Saved data entries:
++++++++

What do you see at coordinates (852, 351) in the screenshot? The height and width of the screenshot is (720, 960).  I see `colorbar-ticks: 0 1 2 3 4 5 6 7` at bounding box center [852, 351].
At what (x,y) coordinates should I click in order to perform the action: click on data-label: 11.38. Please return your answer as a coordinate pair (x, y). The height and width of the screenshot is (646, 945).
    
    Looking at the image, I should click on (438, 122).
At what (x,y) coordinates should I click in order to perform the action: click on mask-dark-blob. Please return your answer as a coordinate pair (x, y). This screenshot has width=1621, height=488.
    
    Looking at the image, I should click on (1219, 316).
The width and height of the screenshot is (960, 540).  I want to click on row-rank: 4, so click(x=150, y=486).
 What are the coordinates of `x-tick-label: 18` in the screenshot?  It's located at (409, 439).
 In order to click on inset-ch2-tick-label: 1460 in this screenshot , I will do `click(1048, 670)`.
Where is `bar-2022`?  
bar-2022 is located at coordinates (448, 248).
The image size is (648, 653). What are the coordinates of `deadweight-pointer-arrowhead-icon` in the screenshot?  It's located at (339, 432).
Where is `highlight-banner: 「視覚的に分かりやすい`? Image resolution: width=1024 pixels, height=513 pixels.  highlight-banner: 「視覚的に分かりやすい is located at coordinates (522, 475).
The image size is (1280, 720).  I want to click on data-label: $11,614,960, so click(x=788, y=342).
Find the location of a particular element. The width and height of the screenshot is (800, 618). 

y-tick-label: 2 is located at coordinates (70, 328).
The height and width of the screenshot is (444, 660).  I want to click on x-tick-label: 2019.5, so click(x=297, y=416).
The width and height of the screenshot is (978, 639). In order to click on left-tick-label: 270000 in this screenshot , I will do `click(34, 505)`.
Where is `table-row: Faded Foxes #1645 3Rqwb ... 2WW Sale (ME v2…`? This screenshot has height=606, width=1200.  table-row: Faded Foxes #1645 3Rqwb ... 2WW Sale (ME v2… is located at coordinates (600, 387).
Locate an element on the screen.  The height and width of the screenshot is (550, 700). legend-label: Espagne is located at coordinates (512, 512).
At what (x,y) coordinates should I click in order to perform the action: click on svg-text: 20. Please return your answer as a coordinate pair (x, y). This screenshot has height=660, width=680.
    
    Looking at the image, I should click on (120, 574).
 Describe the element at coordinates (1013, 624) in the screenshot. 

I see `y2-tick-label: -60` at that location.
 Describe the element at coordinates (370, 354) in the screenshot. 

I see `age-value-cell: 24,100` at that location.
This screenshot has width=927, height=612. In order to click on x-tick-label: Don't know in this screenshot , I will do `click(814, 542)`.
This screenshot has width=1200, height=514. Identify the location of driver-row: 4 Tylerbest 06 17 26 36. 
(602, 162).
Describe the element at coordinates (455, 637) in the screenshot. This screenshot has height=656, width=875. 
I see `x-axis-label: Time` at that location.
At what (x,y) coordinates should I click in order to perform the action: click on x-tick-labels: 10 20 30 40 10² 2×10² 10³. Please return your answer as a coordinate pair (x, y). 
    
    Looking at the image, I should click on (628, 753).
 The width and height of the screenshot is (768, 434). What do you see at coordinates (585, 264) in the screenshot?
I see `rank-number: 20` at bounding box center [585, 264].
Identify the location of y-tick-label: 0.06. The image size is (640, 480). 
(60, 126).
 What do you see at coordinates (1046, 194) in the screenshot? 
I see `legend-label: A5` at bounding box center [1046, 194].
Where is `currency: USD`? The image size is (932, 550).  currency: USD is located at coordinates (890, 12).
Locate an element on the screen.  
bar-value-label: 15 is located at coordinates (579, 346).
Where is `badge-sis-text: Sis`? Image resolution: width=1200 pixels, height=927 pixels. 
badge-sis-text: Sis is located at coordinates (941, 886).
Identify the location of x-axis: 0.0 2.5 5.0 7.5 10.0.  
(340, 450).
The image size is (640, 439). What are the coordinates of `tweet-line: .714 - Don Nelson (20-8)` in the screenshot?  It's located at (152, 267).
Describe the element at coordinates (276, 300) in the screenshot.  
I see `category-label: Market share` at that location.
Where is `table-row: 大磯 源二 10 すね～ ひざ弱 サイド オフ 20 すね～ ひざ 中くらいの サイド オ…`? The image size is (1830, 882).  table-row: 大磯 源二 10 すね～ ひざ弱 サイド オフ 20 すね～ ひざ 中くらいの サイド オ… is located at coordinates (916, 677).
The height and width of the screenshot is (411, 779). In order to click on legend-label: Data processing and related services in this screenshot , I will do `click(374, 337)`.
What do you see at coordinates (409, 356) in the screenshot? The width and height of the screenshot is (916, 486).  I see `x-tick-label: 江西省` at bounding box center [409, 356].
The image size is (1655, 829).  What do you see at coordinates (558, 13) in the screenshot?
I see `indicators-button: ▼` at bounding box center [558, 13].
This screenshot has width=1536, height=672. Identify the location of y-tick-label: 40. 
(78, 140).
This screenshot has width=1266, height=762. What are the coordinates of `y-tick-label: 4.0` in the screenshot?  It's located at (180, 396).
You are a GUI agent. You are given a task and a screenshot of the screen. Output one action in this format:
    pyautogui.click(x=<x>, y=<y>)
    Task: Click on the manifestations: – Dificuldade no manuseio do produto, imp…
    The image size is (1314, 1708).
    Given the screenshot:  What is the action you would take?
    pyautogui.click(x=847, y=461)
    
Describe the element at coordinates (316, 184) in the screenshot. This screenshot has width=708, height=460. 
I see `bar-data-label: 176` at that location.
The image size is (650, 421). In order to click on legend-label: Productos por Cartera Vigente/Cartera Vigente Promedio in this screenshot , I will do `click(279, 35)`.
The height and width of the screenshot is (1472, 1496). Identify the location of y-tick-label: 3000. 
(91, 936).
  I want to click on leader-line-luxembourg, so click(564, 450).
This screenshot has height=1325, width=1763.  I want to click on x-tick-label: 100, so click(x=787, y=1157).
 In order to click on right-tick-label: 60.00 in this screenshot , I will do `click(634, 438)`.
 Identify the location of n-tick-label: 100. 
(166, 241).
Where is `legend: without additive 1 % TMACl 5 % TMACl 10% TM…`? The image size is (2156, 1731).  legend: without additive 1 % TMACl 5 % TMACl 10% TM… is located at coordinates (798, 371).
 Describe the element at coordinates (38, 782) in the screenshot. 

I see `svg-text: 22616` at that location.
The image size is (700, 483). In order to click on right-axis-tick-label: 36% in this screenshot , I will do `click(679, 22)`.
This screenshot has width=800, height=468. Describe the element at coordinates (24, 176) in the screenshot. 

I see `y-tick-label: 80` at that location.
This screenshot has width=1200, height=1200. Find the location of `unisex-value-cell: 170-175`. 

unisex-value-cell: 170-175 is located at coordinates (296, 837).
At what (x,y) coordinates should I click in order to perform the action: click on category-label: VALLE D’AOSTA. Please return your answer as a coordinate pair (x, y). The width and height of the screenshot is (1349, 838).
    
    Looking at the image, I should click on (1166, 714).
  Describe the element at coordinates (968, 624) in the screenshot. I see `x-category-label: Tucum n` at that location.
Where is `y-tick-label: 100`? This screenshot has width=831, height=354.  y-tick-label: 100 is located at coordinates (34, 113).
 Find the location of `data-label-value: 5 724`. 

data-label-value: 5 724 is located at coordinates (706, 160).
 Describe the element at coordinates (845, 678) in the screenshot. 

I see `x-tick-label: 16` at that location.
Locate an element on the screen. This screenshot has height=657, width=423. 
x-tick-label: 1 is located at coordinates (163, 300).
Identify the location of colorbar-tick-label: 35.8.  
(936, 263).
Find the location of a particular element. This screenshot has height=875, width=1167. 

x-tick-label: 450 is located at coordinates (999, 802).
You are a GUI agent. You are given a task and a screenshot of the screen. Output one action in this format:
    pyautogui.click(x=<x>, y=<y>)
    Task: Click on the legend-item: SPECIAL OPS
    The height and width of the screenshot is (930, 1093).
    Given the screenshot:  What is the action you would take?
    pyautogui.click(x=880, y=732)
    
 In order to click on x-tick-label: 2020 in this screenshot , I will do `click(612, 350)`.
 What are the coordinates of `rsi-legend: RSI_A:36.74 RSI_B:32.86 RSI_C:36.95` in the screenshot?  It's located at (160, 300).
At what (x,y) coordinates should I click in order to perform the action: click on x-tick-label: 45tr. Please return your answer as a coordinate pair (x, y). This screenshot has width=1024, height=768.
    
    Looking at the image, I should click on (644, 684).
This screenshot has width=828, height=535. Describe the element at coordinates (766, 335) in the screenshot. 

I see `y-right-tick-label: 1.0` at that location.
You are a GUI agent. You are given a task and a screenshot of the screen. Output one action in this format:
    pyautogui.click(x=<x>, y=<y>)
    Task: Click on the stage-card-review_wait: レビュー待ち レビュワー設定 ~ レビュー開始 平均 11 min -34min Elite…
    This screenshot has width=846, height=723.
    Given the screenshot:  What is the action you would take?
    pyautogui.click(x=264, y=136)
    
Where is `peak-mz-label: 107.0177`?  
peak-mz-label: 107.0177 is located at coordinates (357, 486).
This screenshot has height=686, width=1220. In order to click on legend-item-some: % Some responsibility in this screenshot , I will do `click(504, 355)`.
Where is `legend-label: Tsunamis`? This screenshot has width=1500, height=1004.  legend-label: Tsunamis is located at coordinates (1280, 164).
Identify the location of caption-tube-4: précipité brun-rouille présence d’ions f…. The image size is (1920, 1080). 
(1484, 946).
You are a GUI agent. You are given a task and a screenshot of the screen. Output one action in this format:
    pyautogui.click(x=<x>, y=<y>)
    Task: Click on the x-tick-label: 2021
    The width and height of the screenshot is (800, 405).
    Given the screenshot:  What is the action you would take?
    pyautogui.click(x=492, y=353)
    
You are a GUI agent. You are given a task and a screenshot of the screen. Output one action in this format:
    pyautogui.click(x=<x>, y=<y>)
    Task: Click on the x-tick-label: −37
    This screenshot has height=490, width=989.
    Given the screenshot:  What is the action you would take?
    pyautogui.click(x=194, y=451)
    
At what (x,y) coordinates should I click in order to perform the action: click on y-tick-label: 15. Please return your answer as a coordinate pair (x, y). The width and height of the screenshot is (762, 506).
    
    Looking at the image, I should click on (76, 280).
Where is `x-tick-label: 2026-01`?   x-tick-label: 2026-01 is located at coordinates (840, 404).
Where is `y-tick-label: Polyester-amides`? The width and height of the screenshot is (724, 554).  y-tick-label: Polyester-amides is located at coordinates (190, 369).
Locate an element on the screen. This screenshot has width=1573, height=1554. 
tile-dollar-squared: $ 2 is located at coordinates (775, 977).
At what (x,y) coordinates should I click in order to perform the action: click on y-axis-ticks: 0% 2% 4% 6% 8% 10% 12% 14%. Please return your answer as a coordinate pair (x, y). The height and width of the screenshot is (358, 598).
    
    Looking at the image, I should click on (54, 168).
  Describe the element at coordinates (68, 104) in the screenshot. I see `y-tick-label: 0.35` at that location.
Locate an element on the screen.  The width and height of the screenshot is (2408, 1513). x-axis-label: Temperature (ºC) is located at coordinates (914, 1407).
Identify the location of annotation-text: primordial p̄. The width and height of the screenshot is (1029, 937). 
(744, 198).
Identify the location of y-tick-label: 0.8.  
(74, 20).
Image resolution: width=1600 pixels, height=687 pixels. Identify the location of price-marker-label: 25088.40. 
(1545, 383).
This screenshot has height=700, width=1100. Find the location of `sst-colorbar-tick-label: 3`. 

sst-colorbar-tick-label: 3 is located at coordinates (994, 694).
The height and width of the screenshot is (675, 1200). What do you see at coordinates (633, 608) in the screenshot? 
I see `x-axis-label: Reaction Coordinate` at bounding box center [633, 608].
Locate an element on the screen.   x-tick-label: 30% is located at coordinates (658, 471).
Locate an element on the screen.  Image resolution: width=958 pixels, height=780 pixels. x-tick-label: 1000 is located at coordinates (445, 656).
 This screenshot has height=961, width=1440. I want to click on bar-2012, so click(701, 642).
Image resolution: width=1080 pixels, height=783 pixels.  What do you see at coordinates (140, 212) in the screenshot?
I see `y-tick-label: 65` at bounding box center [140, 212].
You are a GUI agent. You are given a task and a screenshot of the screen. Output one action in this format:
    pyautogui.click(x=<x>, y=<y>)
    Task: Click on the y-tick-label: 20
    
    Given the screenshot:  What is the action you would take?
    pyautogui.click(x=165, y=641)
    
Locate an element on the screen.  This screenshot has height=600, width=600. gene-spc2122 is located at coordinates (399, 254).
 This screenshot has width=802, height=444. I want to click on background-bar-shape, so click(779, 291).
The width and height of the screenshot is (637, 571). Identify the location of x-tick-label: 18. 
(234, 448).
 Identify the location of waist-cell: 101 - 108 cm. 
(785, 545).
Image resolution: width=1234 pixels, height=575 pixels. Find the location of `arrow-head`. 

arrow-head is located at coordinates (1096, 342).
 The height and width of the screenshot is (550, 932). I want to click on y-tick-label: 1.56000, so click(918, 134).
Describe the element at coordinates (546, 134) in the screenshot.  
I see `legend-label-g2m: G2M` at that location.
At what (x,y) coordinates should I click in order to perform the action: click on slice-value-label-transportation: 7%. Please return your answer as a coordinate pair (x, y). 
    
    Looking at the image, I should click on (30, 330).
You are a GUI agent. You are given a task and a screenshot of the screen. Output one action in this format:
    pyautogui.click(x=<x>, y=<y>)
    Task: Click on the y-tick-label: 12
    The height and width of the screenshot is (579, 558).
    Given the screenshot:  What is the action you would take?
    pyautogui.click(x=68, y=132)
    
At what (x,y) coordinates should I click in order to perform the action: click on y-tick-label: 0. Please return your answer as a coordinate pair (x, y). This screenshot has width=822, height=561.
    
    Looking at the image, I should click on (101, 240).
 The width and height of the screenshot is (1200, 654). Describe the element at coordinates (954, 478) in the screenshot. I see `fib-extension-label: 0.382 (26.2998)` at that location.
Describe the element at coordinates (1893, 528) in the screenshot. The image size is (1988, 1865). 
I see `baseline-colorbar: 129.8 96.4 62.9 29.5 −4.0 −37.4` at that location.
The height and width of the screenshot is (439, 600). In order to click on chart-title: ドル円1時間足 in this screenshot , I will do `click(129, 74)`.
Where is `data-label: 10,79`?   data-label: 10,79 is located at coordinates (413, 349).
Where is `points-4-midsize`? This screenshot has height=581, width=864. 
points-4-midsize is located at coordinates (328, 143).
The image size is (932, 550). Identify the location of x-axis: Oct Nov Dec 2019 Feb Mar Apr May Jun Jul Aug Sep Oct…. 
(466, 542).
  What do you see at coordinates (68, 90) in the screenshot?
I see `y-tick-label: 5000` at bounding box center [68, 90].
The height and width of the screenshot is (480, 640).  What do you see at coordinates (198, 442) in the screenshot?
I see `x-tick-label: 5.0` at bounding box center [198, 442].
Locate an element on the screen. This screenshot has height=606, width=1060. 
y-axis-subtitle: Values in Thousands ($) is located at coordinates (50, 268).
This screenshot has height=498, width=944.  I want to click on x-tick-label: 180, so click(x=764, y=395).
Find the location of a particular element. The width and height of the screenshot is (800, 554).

++++++++

Task directions: Copy out the lines from the very first one through the line containing "The height and width of the screenshot is (444, 660).", both ends included.

Result of this exercise:
What do you see at coordinates (852, 351) in the screenshot? The height and width of the screenshot is (720, 960).  I see `colorbar-ticks: 0 1 2 3 4 5 6 7` at bounding box center [852, 351].
At what (x,y) coordinates should I click in order to perform the action: click on data-label: 11.38. Please return your answer as a coordinate pair (x, y). The height and width of the screenshot is (646, 945).
    
    Looking at the image, I should click on (438, 122).
At what (x,y) coordinates should I click in order to perform the action: click on mask-dark-blob. Please return your answer as a coordinate pair (x, y). This screenshot has width=1621, height=488.
    
    Looking at the image, I should click on (1219, 316).
The width and height of the screenshot is (960, 540).  I want to click on row-rank: 4, so click(x=150, y=486).
 What are the coordinates of `x-tick-label: 18` in the screenshot?  It's located at (409, 439).
 In order to click on inset-ch2-tick-label: 1460 in this screenshot , I will do `click(1048, 670)`.
Where is `bar-2022`?  
bar-2022 is located at coordinates (448, 248).
The image size is (648, 653). What are the coordinates of `deadweight-pointer-arrowhead-icon` in the screenshot?  It's located at (339, 432).
Where is `highlight-banner: 「視覚的に分かりやすい`? Image resolution: width=1024 pixels, height=513 pixels.  highlight-banner: 「視覚的に分かりやすい is located at coordinates (522, 475).
The image size is (1280, 720).  I want to click on data-label: $11,614,960, so click(x=788, y=342).
Find the location of a particular element. The width and height of the screenshot is (800, 618). 

y-tick-label: 2 is located at coordinates (70, 328).
The height and width of the screenshot is (444, 660).  I want to click on x-tick-label: 2019.5, so click(x=297, y=416).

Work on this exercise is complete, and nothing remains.